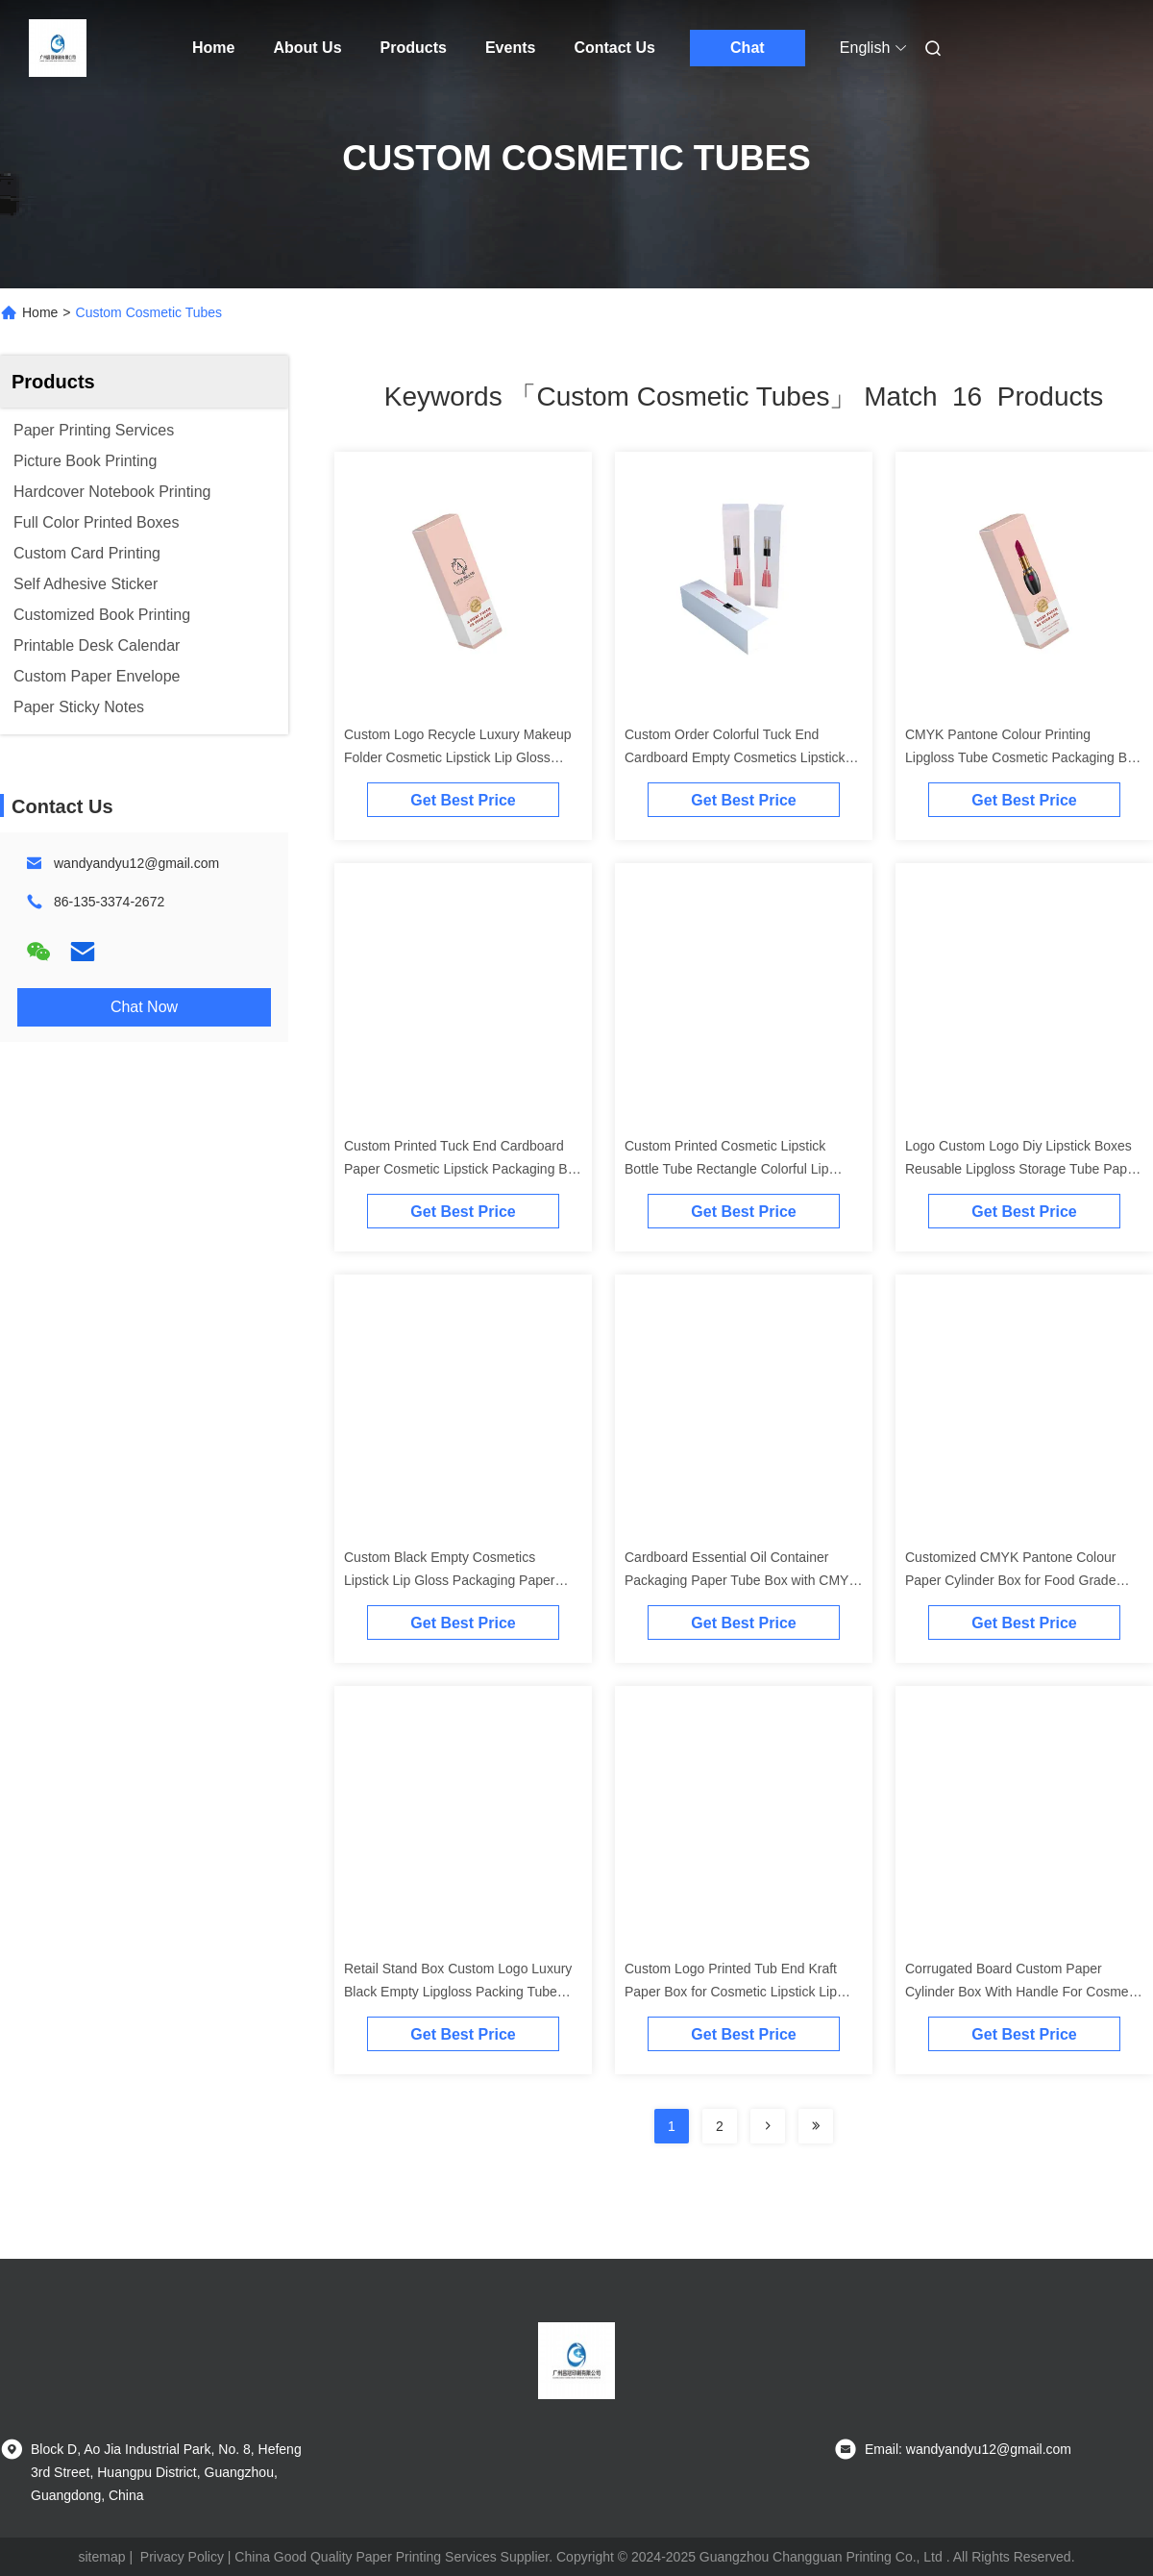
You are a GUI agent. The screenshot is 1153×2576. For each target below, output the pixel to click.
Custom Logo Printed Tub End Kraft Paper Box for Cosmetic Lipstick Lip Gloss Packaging (731, 1991)
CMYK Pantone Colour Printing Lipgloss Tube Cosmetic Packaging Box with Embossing (1023, 757)
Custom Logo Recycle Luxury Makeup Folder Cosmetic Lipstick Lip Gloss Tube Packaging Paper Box (458, 757)
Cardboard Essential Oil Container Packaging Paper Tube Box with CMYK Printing (741, 1580)
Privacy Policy (182, 2556)
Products (413, 47)
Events (510, 47)
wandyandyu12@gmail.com (136, 863)
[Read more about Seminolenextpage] (767, 2126)
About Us (307, 47)
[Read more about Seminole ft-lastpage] (815, 2126)
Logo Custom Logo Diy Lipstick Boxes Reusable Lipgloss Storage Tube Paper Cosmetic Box (1022, 1169)
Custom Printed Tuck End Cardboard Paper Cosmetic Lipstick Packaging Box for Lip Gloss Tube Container (462, 1169)
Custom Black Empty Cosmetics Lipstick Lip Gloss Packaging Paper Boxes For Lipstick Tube (449, 1580)
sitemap (101, 2556)
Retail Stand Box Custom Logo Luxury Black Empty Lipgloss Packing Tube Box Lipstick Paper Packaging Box (458, 1991)
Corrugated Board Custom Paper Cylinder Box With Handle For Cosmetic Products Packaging (1023, 1991)
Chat (747, 47)
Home (213, 47)
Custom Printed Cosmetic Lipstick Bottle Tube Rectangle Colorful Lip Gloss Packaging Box (726, 1169)
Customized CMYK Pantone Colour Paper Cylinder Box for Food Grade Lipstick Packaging (1010, 1580)
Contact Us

━━━

*Work to complete*
Copy out all of the data above verbatim, leaving out the picture.

*Exercise result*
You are a GUI agent. The screenshot is 1153×2576. For each target below, output the pixel to click.
Custom Logo Printed Tub End Kraft Paper Box for Cosmetic Lipstick Lip Gloss Packaging (731, 1991)
CMYK Pantone Colour Printing Lipgloss Tube Cosmetic Packaging Box with Embossing (1023, 757)
Custom Logo Recycle Luxury Makeup Folder Cosmetic Lipstick Lip Gloss Tube Packaging Paper Box (458, 757)
Cardboard Essential Oil Container Packaging Paper Tube Box with CMYK Printing (741, 1580)
Privacy Policy (182, 2556)
Products (413, 47)
Events (510, 47)
wandyandyu12@gmail.com (136, 863)
[Read more about Seminolenextpage] (767, 2126)
About Us (307, 47)
[Read more about Seminole ft-lastpage] (815, 2126)
Logo Custom Logo Diy Lipstick Boxes Reusable Lipgloss Storage Tube Paper Cosmetic Box (1022, 1169)
Custom Printed Tuck End Cardboard Paper Cosmetic Lipstick Packaging Box for Lip Gloss Tube Container (462, 1169)
Custom Black Empty Cosmetics Lipstick Lip Gloss Packaging Paper Boxes For Lipstick Tube (449, 1580)
sitemap (101, 2556)
Retail Stand Box Custom Logo Luxury Black Empty Lipgloss Packing Tube Box Lipstick Paper Packaging Box (458, 1991)
Corrugated Board Custom Paper Cylinder Box With Handle For Cosmetic Products Packaging (1023, 1991)
Chat (747, 47)
Home (213, 47)
Custom Printed Cosmetic Lipstick Bottle Tube Rectangle Colorful Lip Gloss Packaging Box (726, 1169)
Customized CMYK Pantone Colour Paper Cylinder Box for Food Grade Lipstick Packaging (1010, 1580)
Contact Us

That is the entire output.